Your objective:
Answer these questions from the post on insurgents and the prospect for peace talks:
1. How many French soldiers were killed in the Sorubi ambush?
2. In what year did Hekmatyar join the Taliban and Al-Qaeda?
3. Which country's mediation is the Afghan government relying on to start peace negotiations with insurgents?

Text excerpt:
- - - - -
Monday, October 20, 2008

Insergents, and the Prospect for Peace Talks

Pajhwok news agency has reported that Gulbuddin Hekmatyar, the leader of Hizb-e-Islami has claimed the ambush on French soldiers in Sorubi, East of Kabul. According to AFP report, Hekmatyar has made the claim in a video delivered to Pajhwok Agency office in Peshawar. In the Sorubi ambush in 19the August, 10 French soldiers were killed and 21 wounded. This was called the ‘deadliest incident for the French army in 25 years’. The Taliban had claimed the ambush immediately after the battle, but now Hekmatyar has announced that he is responsible for it. Despite declaring Jihad against the foreign troops in Afghanistan back in 2002 Hekmatyar had not personally been taking responsibility for attacks on the Afghan government or international forces in a video record –a typical use of media for Al-Qaeda leaders- in the past.

Gulbuddin Hekmatyar, who is the former prime minister to the Islamic State of Afghanistan, and who played a strong role in Jihad against the Soviet Union, joined the Taliban and Al-Qaeda in 2002 after having been fully excluded from the post-Taliban government structure designed at the Bonn conference. Although some believe that Hekmatyar’s insurgents are among the Taliban and have a big role in the insurgency, especially in the areas closer to the capital he seems to have a complicated relation with Taliban. It has not been clear if his men are incorporated into the insurgency movement or are a separate body within it. His recent move to deny the Taliban’s hand in the killing of French soldiers and take its responsibility himself confirms that he preserves his own independent position within the insurgency structure.

Hekmatyar takes responsibility for the attack while the Afghan government is trying to launch a peace negotiation with insurgents through Saudi Arabia’s mediation. The government has been repeatedly asking Hekmatyar and Mullah Omar to put down their arms and join the peace and political process, despite the fact that they are on the CIA black list. But they both have rejected the proposal. Recent reports say that there have been covert talks with Taliban for the past some months, but neither Afghan officials nor the Taliban has admitted it. On 29th of September, Reuters reported that ‘The Taliban leadership on Monday denied a report they were negotiating with the Afghan government to end the war and the insurgents repeated their pledge to keep fighting till foreign troops were expelled from the country’.

Hekmatyar’s act of taking responsibility for attack on French soldiers can be interpreted as re-stating his commitment to the same objective shared by Mullah Omar. Hekmatyar and Mullah Omar’s rejection of peace talks implies that negotiation –though should be encouraged- will not immediately lead to a resolution or significant security improvement in Afghanistan. In order to get a deeper sense of the insurgency and its character we should look at the insurgency in a nuanced way in the sense to see it as comprised of different groups and its structure as fragmented and largely decentralized that is not bound together by a single central authority. In such cases, bringing a leader into the peace process might have very little effect on brining down the insurgency machine.

This situation is presumably realized by insurgency leaders too. It puts the leaders in a position that would make it hard for them to convince sub-insurgent networks in case of negotiation. the insurgents have proved to be tough on leaders who give up their resistance and join the enemy. They have killed many prominent religious authorities who cooperated with the government, and have not followed some senior Taliban authorities who joined the peace process. For some groups within the insurgents accepting peace proposals from a western backed government, which has no legitimacy for them, is almost equal to compromising their faith and ideological commitments. The major challenge in this regard has been that the groups under Mullah Omar and Gulbuddin Hekmatyar’s leadership have opposed the very legitimacy of an Afghan government. From this position, they have challenged any authority within their groups or outside who have tried to show that there is no problem with the government from the view point of religion.
- - - - -
Listed records:
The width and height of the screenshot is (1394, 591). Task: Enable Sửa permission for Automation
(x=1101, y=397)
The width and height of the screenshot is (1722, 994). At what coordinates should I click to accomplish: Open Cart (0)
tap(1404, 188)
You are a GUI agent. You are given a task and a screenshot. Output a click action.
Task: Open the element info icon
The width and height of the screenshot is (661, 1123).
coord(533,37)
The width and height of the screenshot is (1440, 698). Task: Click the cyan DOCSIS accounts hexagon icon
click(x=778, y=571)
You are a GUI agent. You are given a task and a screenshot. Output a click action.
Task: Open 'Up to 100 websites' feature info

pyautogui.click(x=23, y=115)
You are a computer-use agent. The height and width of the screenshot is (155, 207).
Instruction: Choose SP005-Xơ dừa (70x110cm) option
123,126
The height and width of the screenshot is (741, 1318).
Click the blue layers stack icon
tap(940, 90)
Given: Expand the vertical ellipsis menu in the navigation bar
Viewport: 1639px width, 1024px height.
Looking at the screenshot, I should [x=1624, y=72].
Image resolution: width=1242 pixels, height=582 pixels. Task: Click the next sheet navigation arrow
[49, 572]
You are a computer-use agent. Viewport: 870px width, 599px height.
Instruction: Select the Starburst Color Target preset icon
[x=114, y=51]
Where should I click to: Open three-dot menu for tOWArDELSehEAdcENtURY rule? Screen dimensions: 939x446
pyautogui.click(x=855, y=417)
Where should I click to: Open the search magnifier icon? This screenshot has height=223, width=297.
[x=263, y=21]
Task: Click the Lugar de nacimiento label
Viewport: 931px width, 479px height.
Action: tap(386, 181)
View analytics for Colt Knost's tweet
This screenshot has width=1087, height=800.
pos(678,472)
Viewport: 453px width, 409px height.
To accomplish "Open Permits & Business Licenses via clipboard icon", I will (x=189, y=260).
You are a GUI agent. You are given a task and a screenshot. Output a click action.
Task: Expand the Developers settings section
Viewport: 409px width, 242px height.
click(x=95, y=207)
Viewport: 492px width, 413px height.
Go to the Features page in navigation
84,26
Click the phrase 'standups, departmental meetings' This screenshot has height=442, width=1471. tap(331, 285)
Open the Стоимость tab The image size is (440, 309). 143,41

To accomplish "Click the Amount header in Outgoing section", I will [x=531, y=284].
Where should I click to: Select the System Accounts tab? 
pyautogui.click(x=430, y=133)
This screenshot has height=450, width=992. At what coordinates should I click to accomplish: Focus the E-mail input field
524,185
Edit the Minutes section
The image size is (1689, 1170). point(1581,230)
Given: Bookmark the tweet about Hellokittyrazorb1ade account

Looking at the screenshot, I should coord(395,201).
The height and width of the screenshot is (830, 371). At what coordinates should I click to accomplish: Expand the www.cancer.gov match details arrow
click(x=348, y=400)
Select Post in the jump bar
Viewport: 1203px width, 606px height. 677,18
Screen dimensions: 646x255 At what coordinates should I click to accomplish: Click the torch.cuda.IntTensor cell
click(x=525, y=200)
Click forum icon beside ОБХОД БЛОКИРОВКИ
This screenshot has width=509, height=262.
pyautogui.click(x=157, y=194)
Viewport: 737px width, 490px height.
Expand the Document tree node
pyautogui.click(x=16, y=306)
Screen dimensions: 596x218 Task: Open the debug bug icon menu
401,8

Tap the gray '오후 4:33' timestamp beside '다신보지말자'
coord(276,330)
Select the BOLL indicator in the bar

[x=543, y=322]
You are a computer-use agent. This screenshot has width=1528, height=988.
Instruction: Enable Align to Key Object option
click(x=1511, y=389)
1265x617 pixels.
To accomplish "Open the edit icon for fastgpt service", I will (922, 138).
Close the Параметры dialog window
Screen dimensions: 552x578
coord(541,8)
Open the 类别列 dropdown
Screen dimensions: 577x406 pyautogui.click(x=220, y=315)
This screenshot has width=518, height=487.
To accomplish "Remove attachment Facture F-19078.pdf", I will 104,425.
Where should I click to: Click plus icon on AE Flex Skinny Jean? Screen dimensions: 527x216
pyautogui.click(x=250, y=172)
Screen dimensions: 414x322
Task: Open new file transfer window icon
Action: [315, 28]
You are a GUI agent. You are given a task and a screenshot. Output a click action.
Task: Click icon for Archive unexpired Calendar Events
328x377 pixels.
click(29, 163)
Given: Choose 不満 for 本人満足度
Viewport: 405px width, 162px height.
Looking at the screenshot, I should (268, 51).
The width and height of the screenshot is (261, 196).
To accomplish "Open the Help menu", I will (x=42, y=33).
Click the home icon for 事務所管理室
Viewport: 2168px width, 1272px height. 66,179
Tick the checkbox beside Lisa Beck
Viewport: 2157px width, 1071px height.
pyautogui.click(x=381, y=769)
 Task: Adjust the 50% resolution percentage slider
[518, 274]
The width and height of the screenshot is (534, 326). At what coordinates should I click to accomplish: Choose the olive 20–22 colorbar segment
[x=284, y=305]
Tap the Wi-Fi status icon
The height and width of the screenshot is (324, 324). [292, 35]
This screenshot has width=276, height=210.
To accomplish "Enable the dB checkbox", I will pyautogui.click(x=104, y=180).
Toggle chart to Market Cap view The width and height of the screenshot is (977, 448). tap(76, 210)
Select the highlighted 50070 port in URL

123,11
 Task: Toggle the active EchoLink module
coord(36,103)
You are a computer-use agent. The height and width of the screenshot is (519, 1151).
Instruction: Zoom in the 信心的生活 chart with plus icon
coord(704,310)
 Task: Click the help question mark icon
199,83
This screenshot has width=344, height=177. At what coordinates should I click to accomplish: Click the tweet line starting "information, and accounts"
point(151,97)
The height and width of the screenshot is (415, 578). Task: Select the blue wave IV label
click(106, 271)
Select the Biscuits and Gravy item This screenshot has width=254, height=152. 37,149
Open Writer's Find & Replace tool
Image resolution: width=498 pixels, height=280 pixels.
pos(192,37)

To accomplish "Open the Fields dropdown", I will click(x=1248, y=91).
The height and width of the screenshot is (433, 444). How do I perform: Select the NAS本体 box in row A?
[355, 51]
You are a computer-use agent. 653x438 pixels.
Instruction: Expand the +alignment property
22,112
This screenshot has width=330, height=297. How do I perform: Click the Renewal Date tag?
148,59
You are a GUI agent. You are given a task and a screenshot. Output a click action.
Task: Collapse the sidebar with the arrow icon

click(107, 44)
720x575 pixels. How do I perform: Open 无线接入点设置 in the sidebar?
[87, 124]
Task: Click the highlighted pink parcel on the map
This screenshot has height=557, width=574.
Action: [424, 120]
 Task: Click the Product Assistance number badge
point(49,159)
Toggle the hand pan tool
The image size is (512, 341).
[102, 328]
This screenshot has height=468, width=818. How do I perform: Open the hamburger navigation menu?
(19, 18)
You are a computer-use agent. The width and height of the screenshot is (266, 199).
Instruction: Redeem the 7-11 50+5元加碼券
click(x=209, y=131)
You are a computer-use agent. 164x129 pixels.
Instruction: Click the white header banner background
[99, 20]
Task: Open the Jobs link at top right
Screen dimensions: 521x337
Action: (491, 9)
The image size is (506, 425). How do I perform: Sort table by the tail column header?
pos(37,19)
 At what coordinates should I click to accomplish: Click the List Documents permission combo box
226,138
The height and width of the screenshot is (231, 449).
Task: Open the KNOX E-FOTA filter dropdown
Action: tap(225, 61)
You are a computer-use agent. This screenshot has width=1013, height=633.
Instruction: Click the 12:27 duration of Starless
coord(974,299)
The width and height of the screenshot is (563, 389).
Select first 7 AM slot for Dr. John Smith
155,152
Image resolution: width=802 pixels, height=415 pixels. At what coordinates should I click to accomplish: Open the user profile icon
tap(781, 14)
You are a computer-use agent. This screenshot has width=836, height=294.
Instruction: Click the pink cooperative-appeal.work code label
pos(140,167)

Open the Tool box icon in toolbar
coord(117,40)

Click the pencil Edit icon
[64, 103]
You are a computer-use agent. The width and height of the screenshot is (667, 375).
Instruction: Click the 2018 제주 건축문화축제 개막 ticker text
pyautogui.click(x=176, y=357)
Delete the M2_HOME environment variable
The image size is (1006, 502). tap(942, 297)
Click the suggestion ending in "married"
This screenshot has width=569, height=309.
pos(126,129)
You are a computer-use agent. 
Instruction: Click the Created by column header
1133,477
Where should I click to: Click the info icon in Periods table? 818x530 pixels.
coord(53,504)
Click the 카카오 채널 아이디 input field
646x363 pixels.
- - - - -
Exercise solution:
1. 10
2. 2002
3. Saudi Arabia